To be honest, I am offended by the commercials introducing Heinz’s new mustard. Apparently Heinz has been with the wrong mustard all of these years, and now he is Oh  So Very Happy with one of his own kind. They were MADE  for each other.  As someone who was unceremoniously disposed of for a new product,I am wrankled.  On a non-personal level, I think the Heinz company is trying to push their own political agenda.  Think about it, clearly Heinz wants us to believe that “French’s” product is inferior and weak (in one of the commercials, a casual nudge makes the French’s lose their mustard.) and isn’t the Ketchup MUCH better off with one of his OWN KIND?! I think that’s just plain bizarre. And I watch entirely too much television.
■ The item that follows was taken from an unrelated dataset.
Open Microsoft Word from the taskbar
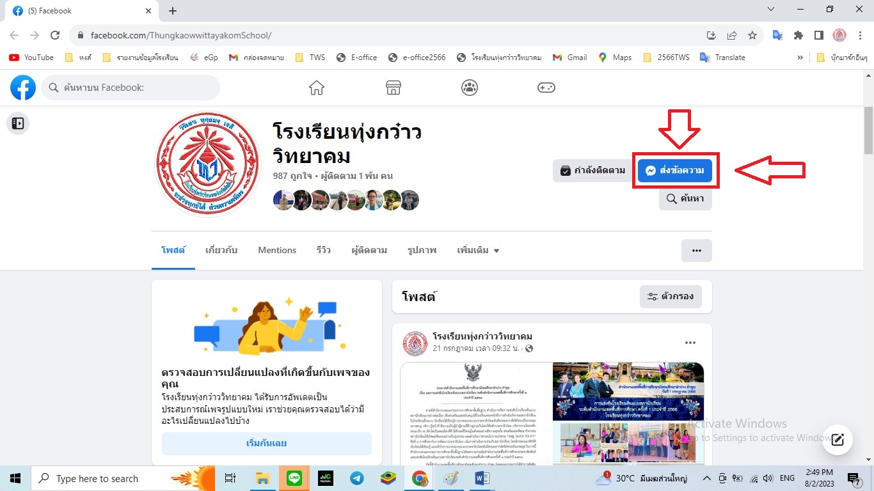874x491 pixels. tap(482, 478)
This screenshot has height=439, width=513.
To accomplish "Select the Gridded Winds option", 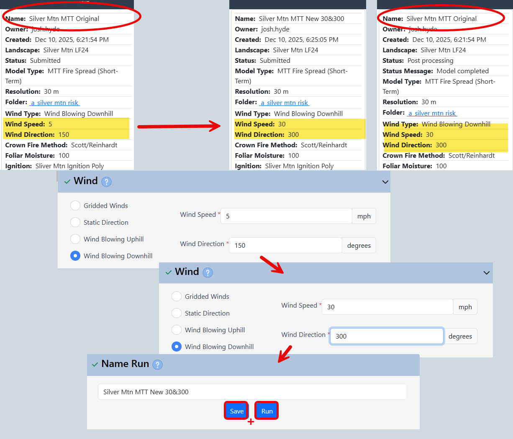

It’s also possible I am on the verge of making an Inception level break through. Except I didn’t see that movie. EH swears I saw it with him. I did not. One of my former students, Bird, told me that it would make my head hurt.  I think EH saw it with the Crusty Mustard.

And we’re back.

Let it not be unsaid

Published July 4, 2014 by Lynda Christine Rodriguez

The last few days have been a perfect example of how things can go from mostly ok to completely kerfluey in a matter of seconds. Actor Boy had a death in his family and I spent most of my birthday driving him to a relative’s home and driving myself back, via a gas station with a faulty pump, thus causing me to drench myself in gas and have to drive back amidst a cloud of vapor. (There is quite a bit to be said for drowning your sorrows in a bag of dill pickle flavored chips and a soda while you drive 70 miles an hour singing atonally along with the radio.)

It was heart breaking to hear the pain in Actor Boy’s voice as he said his good-byes to his uncle.

It made me wonder what we are saving all of our thoughts and words for all of the days that we do have people in our world.   I lost one of my uncles yesterday. He had been ill for a while and is in his 70’s, but death of a loved one is always a loss. My ninety-two year old grandmother was hospitalized due to a fall. She is doing well. Another uncle collapsed at work and has spent the last 24 hours having tests run to make sure he is well. My cat, my beloved Samantha got out sometime on Tuesday evening. I found her yesterday cowering under a bush in the yard suffering from a bite of some kind. Very expensive kitty surgery later, she is home ensconced in a cone and taking fluids from a spoon and wet food from a shallow plate.  My Amanda Friend helped me rescue her.

Yes, yesterday was a very bad day.

But today is another chance to say the things that should be said.

I am seriously concerned about the state of our public education system. I am still trying to narrow down what the biggest problem may be.

According to Elaine Weiss, the biggest problem is poverty.

http://billmoyers.com/2013/11/06/the-real-21st-century-problem-in-public-education-is-poverty/

Now I know that the poor will always be among us and that there is only so much we can do when we have so little.  But it hurts my heart to think there are so many kids who need resources that are available to the few. It’s definitely a case of “That’s not fair.”

According to the Weiss, there are a staggering number of students who don’t have the luxury of basic necessities. It’s hard to focus on a project when you don’t know where your next meal is coming from and/ or if Mom or Dad will have a job.

There are too many kids who need too many things. So many of these would be heartened and fulfilled in a small way if someone, anyone took time to say something.

This month I’m going to say things that I think should be said. (Nothing dangerous, illegal or profane; I still want to teach and be able to keep my beloved kitty in cat tranquilizers and wet food.)

My challenge is to say the things that I feel need to be heard. To speak up before it’s too late.